── Source extract

Classroom Public page

RE-011 Week 9: Dynamic Analysis

1,159 words

gdb, strace, ltrace, and valgrind. When static analysis hits a wall, you run the binary -- carefully, in a controlled environment, with a specific hypothesis to test.


Reading (~45 min)

Read the gdb documentation introduction (sourceware.org/gdb/documentation). Focus on: setting breakpoints, running the program, examining registers and memory, stepping through instructions. You do not need to read the full manual -- the "Getting Started" and "Breakpoints" sections are sufficient.

From Yurichev RE4B: read the "GDB" chapter. Yurichev's examples show what gdb output looks like for the same binaries he analyzed statically in earlier chapters. This before/after structure is valuable: you see what static analysis missed and what dynamic analysis revealed.


Lecture outline (~1.5 hr)

Part 1: When to use dynamic analysis (15 min)

Static analysis fails or becomes very slow in three situations:

  1. Self-modifying code or runtime decryption: The binary decrypts its own code at startup. The static disassembly shows encrypted bytes that are meaningless. You have to observe the decrypted code after it runs. (This is common in packed malware; RE-011 will see simpler versions in CrackMe challenges.)

  2. Complex algorithmic logic: A hash function, a serial number generator, a checksum algorithm. It is theoretically possible to reverse-engineer any algorithm from its assembly, but sometimes it is faster to put the function under gdb, feed it test inputs, and observe the output to understand the transformation.

  3. Unknown data dependencies: A function's behavior depends on external state (a file, a registry key, an environment variable, a network response) that you cannot observe statically.

In all three cases: dynamic analysis is a tool you reach for when static has given you all it can. You form a specific hypothesis from static analysis, then run the binary to test it. You do not just "run the binary and see what happens" -- that is not analysis.

Safety rule: In RE-011, dynamic analysis is done against:

  • CrackMe binaries from crackmes.one (designed to be safely run)
  • Course-provided lab binaries
  • Your own compiled code

Never run an unknown binary from an untrusted source on a machine you care about. For malware analysis (ADV-101), you use isolated VMs with no network access. That is not RE-011's scope.

Part 2: gdb fundamentals (35 min)

gdb (GNU Debugger) lets you run a binary under controlled conditions: set breakpoints, step through instructions, inspect registers and memory.

────
── Supplied entries

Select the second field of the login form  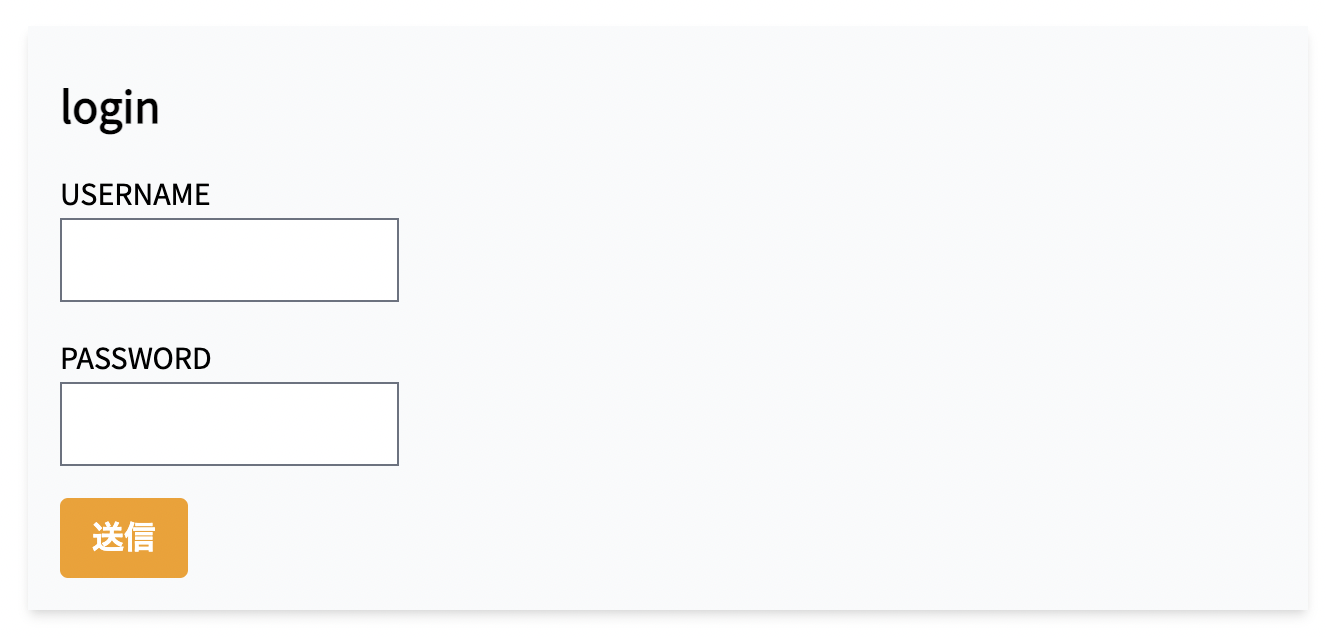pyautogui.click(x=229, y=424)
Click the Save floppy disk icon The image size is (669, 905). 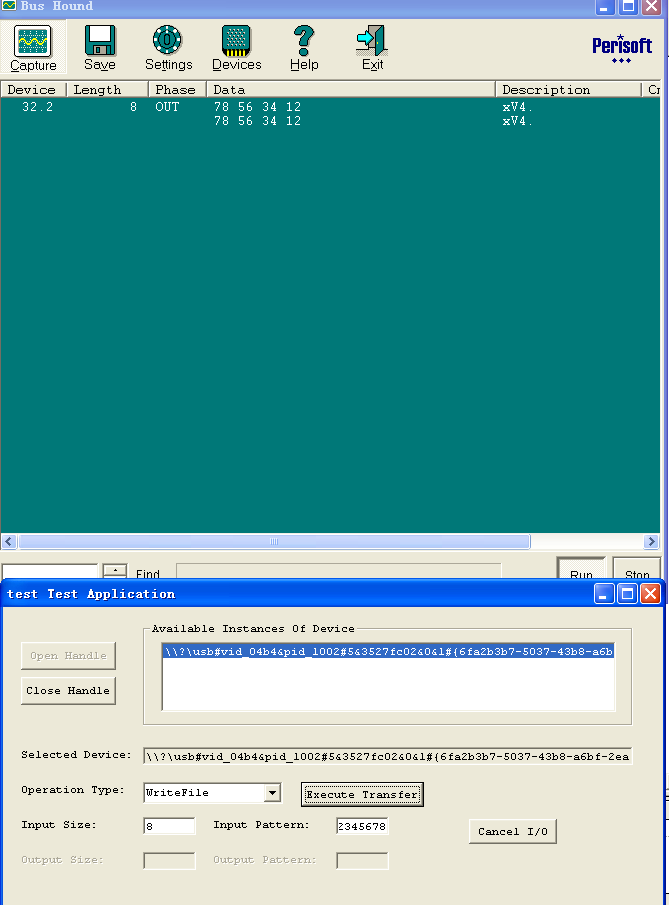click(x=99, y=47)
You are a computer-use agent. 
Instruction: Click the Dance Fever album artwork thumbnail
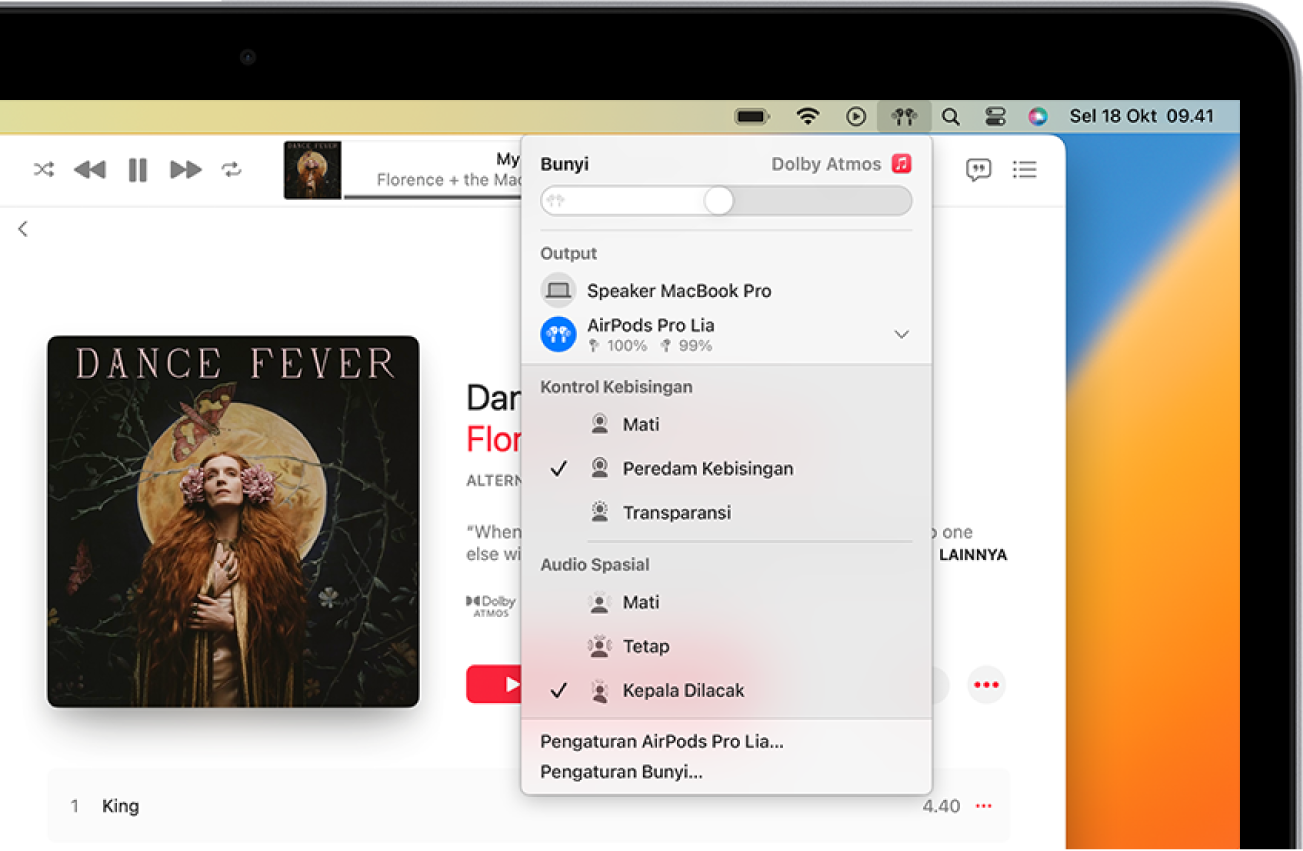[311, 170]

────
── Supplied entries

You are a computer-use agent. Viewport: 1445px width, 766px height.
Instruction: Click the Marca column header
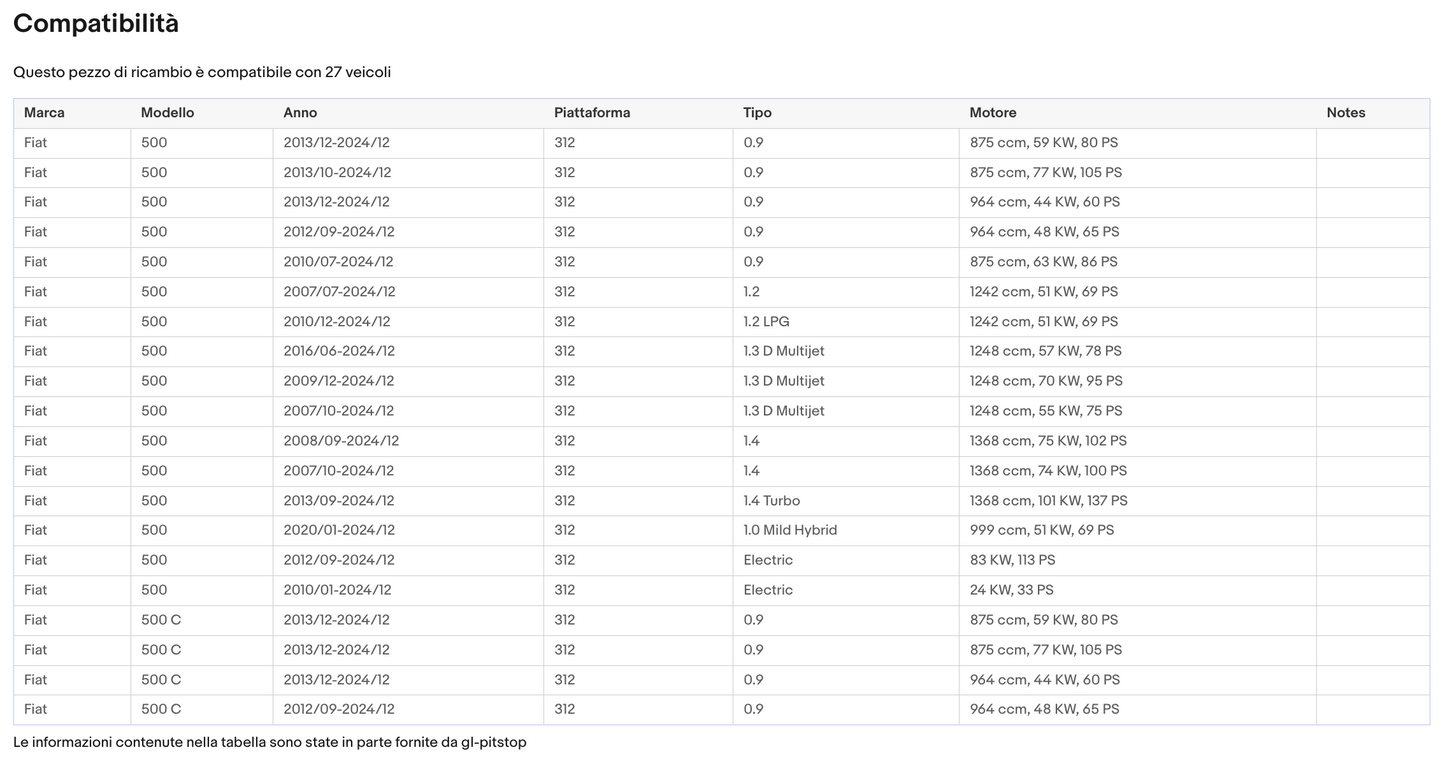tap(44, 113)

────

[Work to complete]
A – In the dynamic analysis lesson, translate this sentence into Spanish: "Never run an unknown binary from an untrusted source on a machine you care about."
B – Write the next part of the dynamic analysis lesson, starting after its final sentence.

[Results of the tasks]
A – Nunca ejecutes un binario desconocido de una fuente no confiable en una máquina que te importe.

B –
Basic workflow:

gdb ./binary          # launch
(gdb) break main      # set breakpoint at function 'main'
(gdb) run             # run the program; stops at breakpoint
(gdb) info registers  # show all registers
(gdb) x/10xw $rsp     # examine 10 words at the stack pointer
(gdb) next            # step over next instruction (source level)
(gdb) nexti           # step over next instruction (assembly level)
(gdb) step            # step into next call
(gdb) stepi           # step into next call (assembly level)
(gdb) continue        # continue running until next breakpoint
(gdb) disassemble main # show disassembly of main

Setting breakpoints:

(gdb) break *0x401136     # breakpoint at specific address
(gdb) break strcmp        # breakpoint at libc strcmp
(gdb) info breakpoints    # list all breakpoints
(gdb) delete 1            # delete breakpoint #1

Examining memory:

(gdb) x/s 0x402008      # examine as string (x=examine, /s=string format)
(gdb) x/16xb $rdi       # examine 16 bytes at rdi as hex bytes
(gdb) x/4gx $rsp        # examine 4 giant-words (8 bytes each) at rsp
(gdb) print $rax        # print rax value
(gdb) print (char*)$rdi # print rdi as a C string

gdb enhancement plugins (optional but recommended):

  • pwndbg: Adds a persistent register/stack/code display on every stop. Most widely used in CTF work. Install: pip install pwndbg or follow pwndbg.re.
  • peda: Similar persistent display. Older but still common.
  • gef: Another option, slightly heavier but with more features.

These plugins do not change gdb's commands; they add persistent displays that make the default gdb experience much less painful.

Part 3: strace and ltrace (20 min)

strace traces every system call the binary makes. A system call is a request to the kernel: open a file, read bytes, write bytes, create a socket, etc. strace intercepts these at the kernel boundary.

strace ./binary           # trace all syscalls
strace -e read,write ./binary  # trace only read/write
strace -o trace.txt ./binary   # write output to file

Reading strace output:

openat(AT_FDCWD, "/etc/passwd", O_RDONLY) = 3
read(3, "root:x:0:0:", 4096) = 1895
close(3) = 0

This tells you the binary opened /etc/passwd, read 1895 bytes of it, and closed it -- without your having to read a single line of assembly. strace is often the fastest way to understand what a binary is doing at the OS level.

ltrace traces library function calls (as opposed to system calls). It intercepts calls to shared libraries:

ltrace ./binary

Sample output:

strcmp("letmein", "hunter2") = -1
strcmp("letmein", "s3cr3t")  = -1

The ltrace output from a CrackMe often directly shows you the string being compared -- revealing the key in plaintext. This is why CrackMe anti-RE techniques (Week 10) often include obfuscating string comparisons.

Note: this approach only works when (a) the binary calls a libc string-comparison function (strcmp, strncmp, memcmp) and (b) the expected key is stored in memory in plaintext at the time of the call. Lab 7's obfuscated target violates one of these two conditions -- determining which one is part of the exercise.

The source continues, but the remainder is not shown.